How can i remove matched elements in c++ while keeping the same order ? i found similar question here but they sort the elements while i want to keep the order for example i have v1{1,2,3,4} , v2{8,6,2,4,3} ,the result should be {1},{8,6}.
here is my code
#include <iostream>
#include<vector>
using namespace std;
int main() {
vector<int> v1{1,2,3,4},v2{8,2,4,3};
for (auto i=0;i<v1.size();i++){
for (auto j=0;j<v2.size();j++){
if (v1[i]==v2[j])
{
v1.erase(v1.begin()+i);
v2.erase(v2.begin()+j);
}
}
}
return 0;
}
but it gives wrong result so how can i get it done?
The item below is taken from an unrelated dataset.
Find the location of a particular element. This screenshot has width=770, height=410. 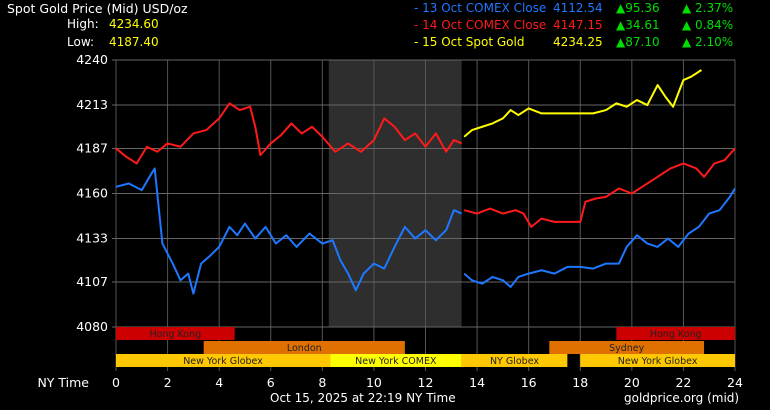

legend-change: ▲34.61 is located at coordinates (638, 25).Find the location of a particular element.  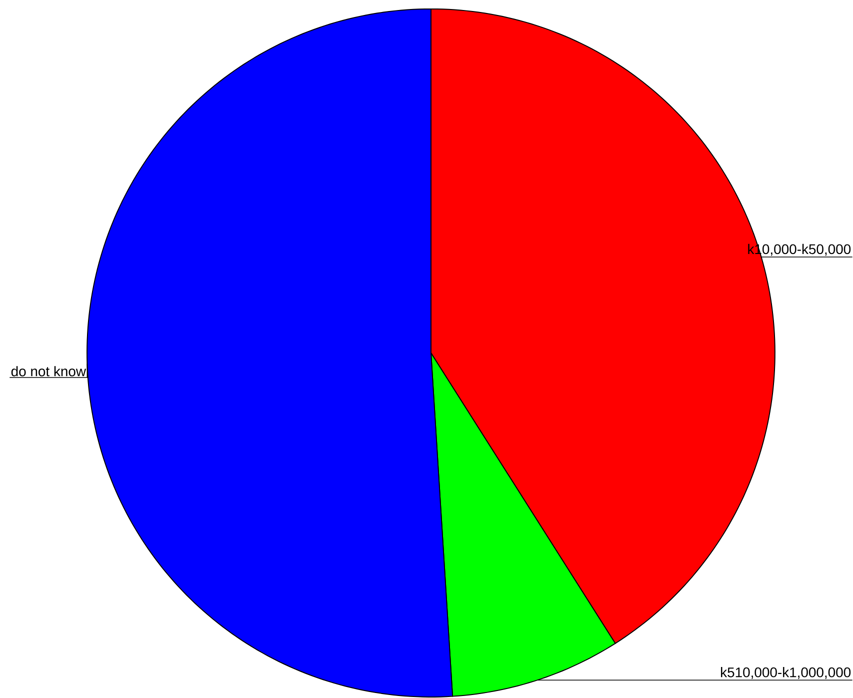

If you can avoid raw loops, like this
#include <algorithm>
#include <iostream>
#include <vector>
int main()
{
std::vector<int> v1{1, 2, 3, 4}, v2{ 8,2,4,3,6 };
auto it1 = std::remove_if(v1.begin(), v1.end(), [&](const int value) { return (std::find(v2.begin(), v2.end(), value) != v2.end()); });
// don't erase just yet (elements to be deleted will be moved to end, the rest should have preserved their order)
auto it2 = std::remove_if(v2.begin(), v2.end(), [&](const int value) { return (std::find(v1.begin(), v1.end(), value) != v1.end()); });
v1.erase(it1, v1.end());
v2.erase(it2, v2.end());
for (const int value : v1) std::cout << value << " ";
std::cout << "\n";
for (const int value : v2) std::cout << value << " ";
std::cout << "\n";
return 0;
}